You are viewing a plain text version of this content. The canonical link for it is here.

Posted to dev@airflow.apache.org by ro...@goshift.com, ro...@goshift.com on 2018/08/09 08:25:17 UTC

Modeling rate limited api calls in airflow

Hello,

I am in the process of migrating a bespoke data pipe line built around celery into airflow.

We have a number of different tasks which interact with the Adwords API which has a rate limiting policy. The policy isn't a fixed number of requests its variable.

In our celery code we have handled this by capturing a rate limit error response and setting a key in redis to make sure that no tasks execute against the API until it's expired. Any task that does get executed checks for the presence of the key and if the key exists issues a retry for when the rate limit is due to expire.
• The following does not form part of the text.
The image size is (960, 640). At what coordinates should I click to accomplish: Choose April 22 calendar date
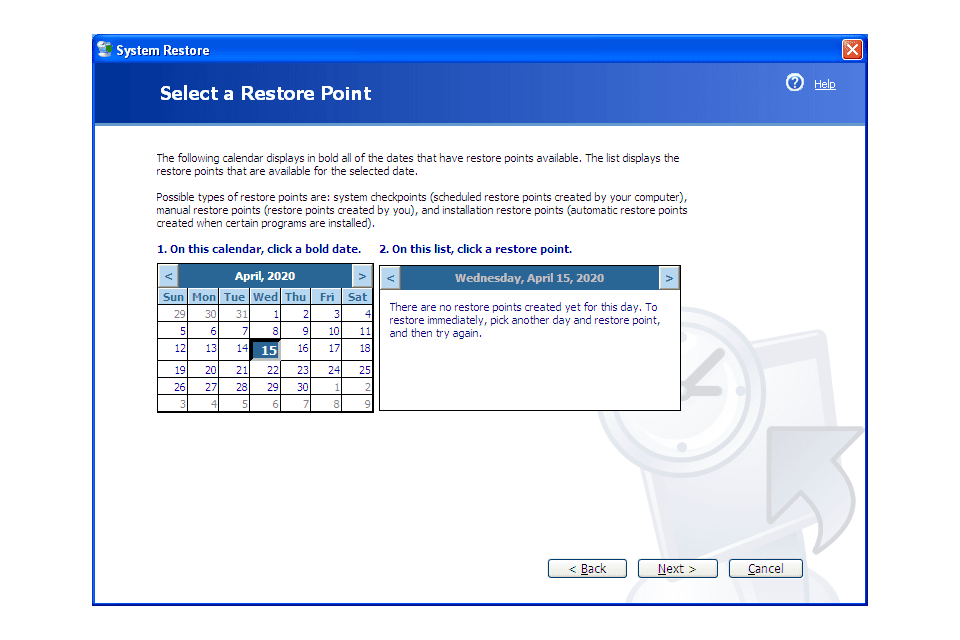266,370
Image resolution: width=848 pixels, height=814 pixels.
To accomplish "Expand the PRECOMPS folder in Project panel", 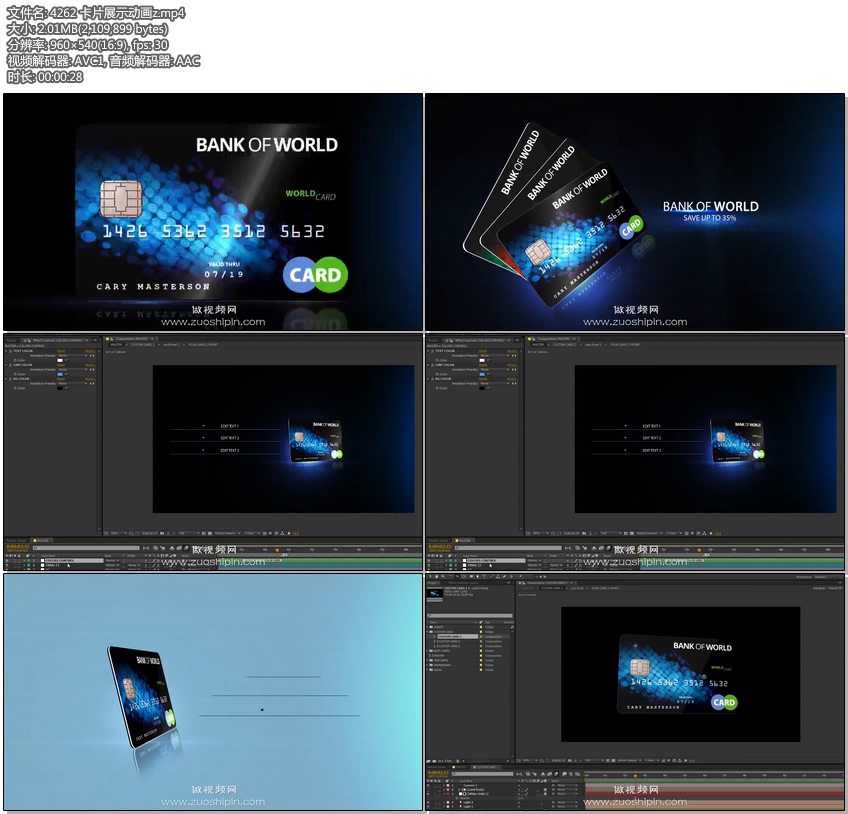I will tap(426, 660).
Moving over to Airflow I can't find a way to go about scheduling a task to retry in a specific amount of time. Doing some reading it seems a Sensor could work to prevent other dags from executing whilst the rate limit is present.

I also can't seem to find an example of handling different exceptions from a python task and adapting the retry logic accordingly.

Any pointers would be much appreciated,

Rob

Re: Modeling rate limited api calls in airflow

Posted by Robin Edwards <ro...@goshift.com>.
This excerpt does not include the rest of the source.